Question inspired by reviewing conic sections

[ScientificMind]

Recently, in my calculus two class, we began going over conic sections. After reviewing the definitions of ellipses and hyperbolas - For two given points, the foci, an ellipse is the locus of points such that the sum of/difference between the distance to each focus is constant, respectively - I couldn't help but become curious: does a shape and/or equation for a set of points such that "the product or quotient of the distance to each focus is constant" instead of just the sum or difference? I posed this question to my math instructor too, but he didn't know. (I hope that this is the right section to post this in. It seemed most likely, but I couldn't tell with any certainty which sub-forum to post this on)

 

[fresh_42]

Can you explain precisely what you mean? If I consider two points $A,B$ at a distance $a,b$ form a focus $F$, i.e. $a=|AF| , b=|BF|$ and look out for a third point $C$ with distance $c=|CF|$ from the focus, such that $ab=ac=bc$, then I get $a=b=c$ and end up with a circle or the set $\{A,B,F\}$.

 

[ScientificMind]

Can you explain precisely what you mean? If I consider two points $A,B$ at a distance $a,b$ form a focus $F$, i.e. $a=|AF| , b=|BF|$ and look out for a third point $C$ with distance $c=|CF|$ from the focus, such that $ab=ac=bc$, then I get $a=b=c$ and end up with a circle or the set $\{A,B,F\}$.

First of all, ellipses and hyperbolas both have two foci, not one focus. The two foci are the two points in the definitions I provided, not two other points. So, if the two foci are A and B, and the distances between those foci and any given point P are |AP| and |BP|:
An ellipse (represented by the equation (x²/a²) + (y²/b²) = 1, or (y²/a²) + (x²/b²) = 1 with a>b) consists of all points P such that |AP| + |BP| is constant and a hyperbola (represented by the equation (x²/a²) - (y²/b²) = 1, or (y²/a²) - (x²/b²) = 1) consists of all points P such that the absolute value of |AP| - |BP| is constant. What I'm asking is if there are any shapes and equations for the sets of points such that |AP| * |BP| is constant, |AP| / |BP| is constant, and/or |BP| / |AP| is constant.

 

[jbriggs444]

What I'm asking is if there are any shapes and equations for the sets of points such that |AP| * |BP| is constant, |AP| / |BP| is constant, and/or |BP| / |AP| is constant.

Are there equations? Of course. $k = |AP| \cdot |BP|$ is an equation. It could be written as $k = \sqrt{(x-x_A)^2 + (y-y_A)^2} \cdot \sqrt{(x-x_B)^2 + (y-y_B)^2}$

Are you, perhaps, asking whether that equation could be simplified into some other form such as a polynomial equation in x and y using some constants which depend on k, $\vec{A}$ and $\vec{B}$? It looks like squaring both sides would be a good start. I've not worked it out, but it looks like that particular result would be a degree 4 polynomial equation in x and y.
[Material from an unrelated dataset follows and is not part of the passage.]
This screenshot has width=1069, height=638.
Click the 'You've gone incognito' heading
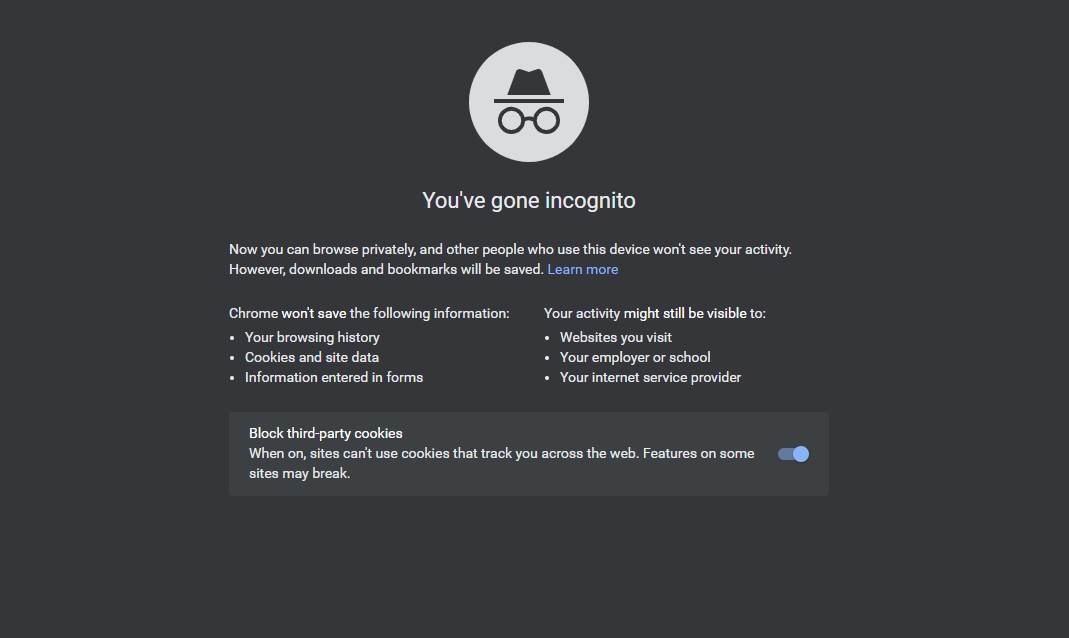[528, 200]
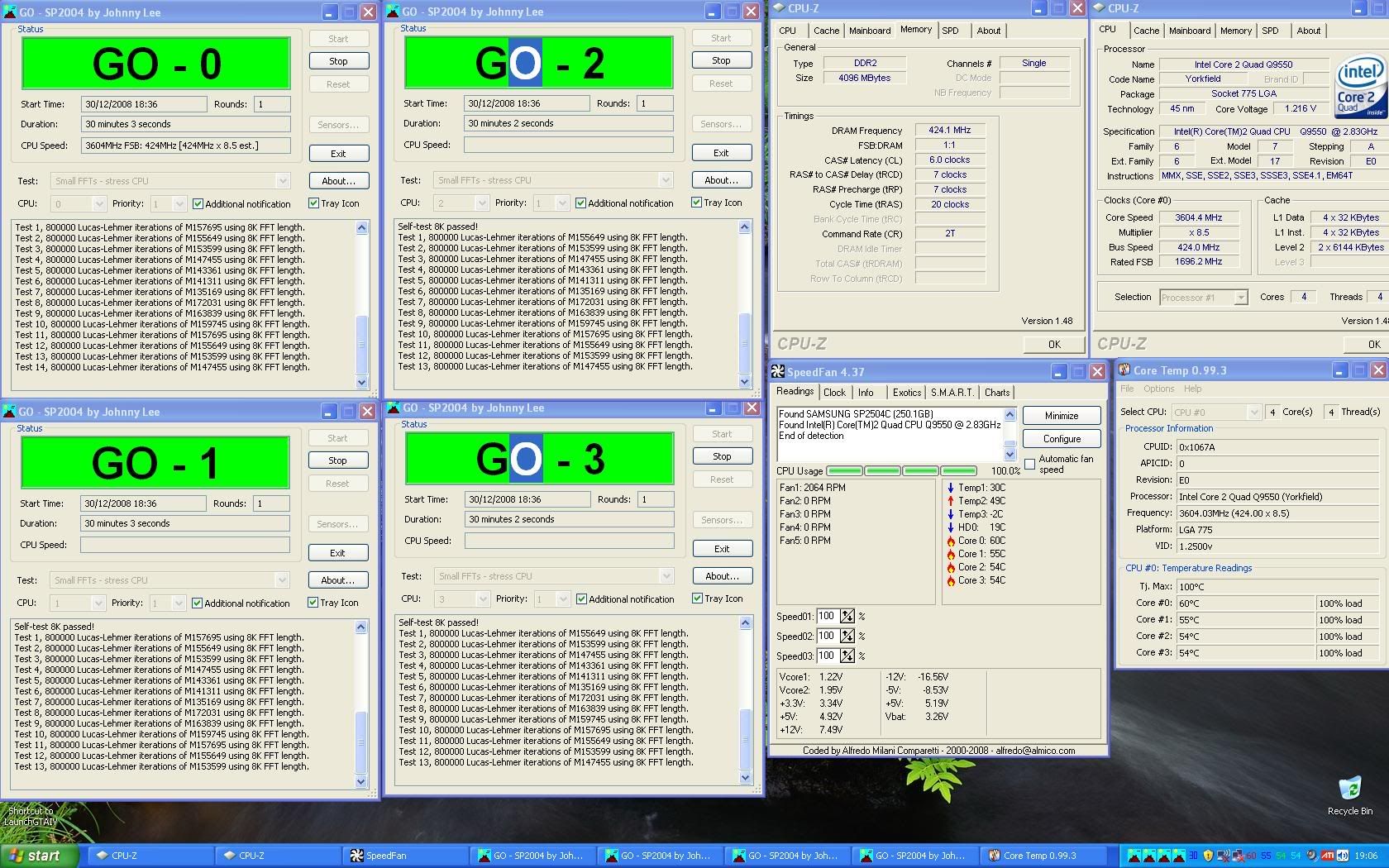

Are there shapes? Of course. You could plot the solution set for the above equation. I believe the solution set (for k>0, and $\vec{A}$ different from $\vec{B}$) will always contain at least one and possibly two closed curves. Are you, perhaps, asking whether those curves are shapes which are well-known by other names? Beats me.

 

[ScientificMind]

Are there equations? Of course. $k = |AP| \cdot |BP|$ is an equation. It could be written as $k = \sqrt{(x-x_A)^2 + (y-y_A)^2} \cdot \sqrt{(x-x_B)^2 + (y-y_B)^2}$

Are you, perhaps, asking whether that equation could be simplified into some other form such as a polynomial equation in x and y using some constants which depend on k, $\vec{A}$ and $\vec{B}$? It looks like squaring both sides would be a good start. I've not worked it out, but it looks like that particular result would be a degree 4 polynomial equation in x and y.

Are there shapes? Of course. You could plot the solution set for the above equation. I believe the solution set (for k>0, and $\vec{A}$ different from $\vec{B}$) will always contain at least one and possibly two closed curves. Are you, perhaps, asking whether those curves are shapes which are well-known by other names? Beats me.

Yeah, I suppose it was kind of a silly way for me to phrase my questions. Though I commend you for not only answering the questions I posed but also addressing and answering the questions I meant when I myself didn't fully realize that those alternate questions were far closer to expressing what I was actually curious about. Thank you

 

[FactChecker]

If you make a contour plot of $z = \sqrt{(x-x_A)^2 + (y-y_A)^2} \cdot \sqrt{(x-x_B)^2 + (y-y_B)^2}$, you should be able to see what the level curves look like.